Cuando su hermana entra a su casa y le ve después de tanto tiempo, un escalofrío recorre su espalda. Sabe que siempre ha sido un espíritu bohemio, pero no encuentra coartada para la inmundicia en la que vive. Varias decenas de lienzos con una misma cara, una margarita sobre un cabello carmesí, unos mismos ojos o una misma boca apuntalan las paredes, creando una estampa tenebrosa. Escucha respirar profundamente a su hermano en la cama. Sobre el escritorio, reposa una pluma y un cuaderno de piel abierto, y no puede evitar leerlo. Cuando levanta la vista, sus ojos están cubiertos por lágrimas. Nunca había leído nada tan bello. Tampoco sabía que fuera un escritor tan brillante.
Se acerca a él con una sonrisa que se difumina cuando ve, sobre la mesita de noche, un bote de sedantes, y le despierta de su sueño de amor.
—Estábamos preocupados. Escucha, lo que has escrito —empieza a llorar— es precioso. Tienes que enseñarlo…
Abre los ojos, estuporoso, y se da cuenta de que la mujer que le ha despertado no tiene el pelo rojo ni una flor sobre él. Ha vuelto a perderla. Una furia extraña y violenta invade cada rincón de su cuerpo y se levanta súbitamente.

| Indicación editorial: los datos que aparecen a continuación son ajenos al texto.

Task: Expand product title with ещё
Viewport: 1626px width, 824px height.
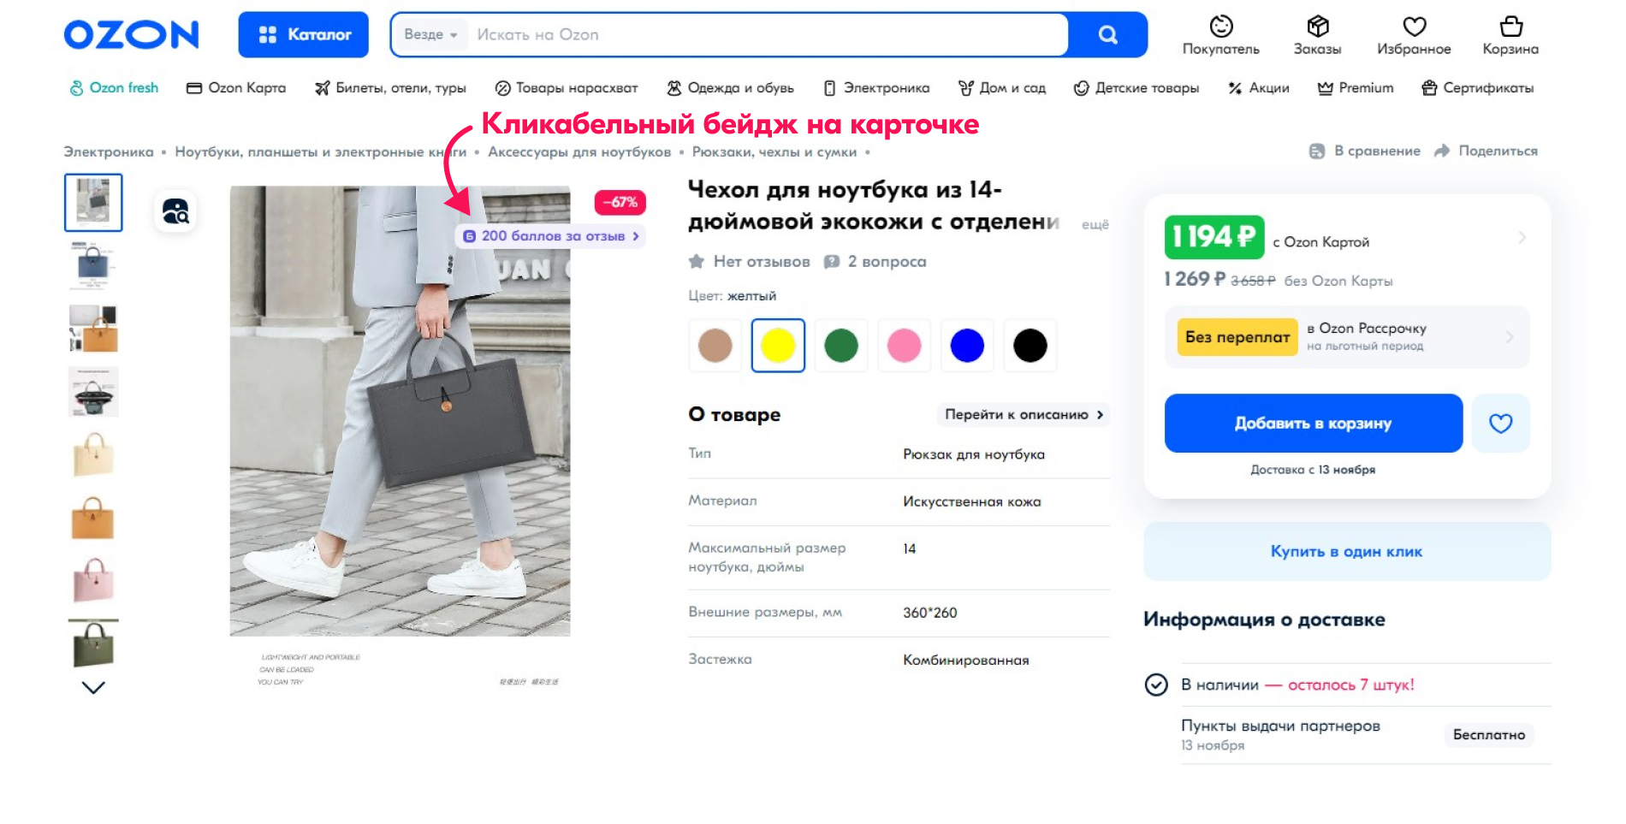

—¿Qué? ¿Qué haces aquí? ¡Déjame en paz! ¡Vete de aquí! ¡Lárgate! ¡No vuelvas a abrirlo! ¡Ni se te ocurra, ¿me oyes?! ¡Que te vayas!
Como un toro bravo, embiste a su hermana con rabia y la empuja hacia la puerta. No escucha sus palabras, ni siente su miedo, solamente piensa en la muchacha de los cuadros. Entre gritos desgarradores, el pintor frustrado convertido en escritor cierra la puerta con llave, golpea los lienzos apoyados sobre el pasillo, que retumban contra el suelo, y vuelve a entrar a su habitación. Angustiado y ansioso, observa cada una de las páginas de su manuscrito, y después los ojos verdes que le miran desde un cuadro. Cubre su cabeza con las manos. Quiere volver a verla.
Horas más tarde, tendido sobre su cama con una sonrisa dibujada en el rostro y con un bote de pastillas vacío sobre la mesita de noche, su corazón deja de latir. En su mano fría asoma la misma flor que titula su novela póstuma: La margarita azul.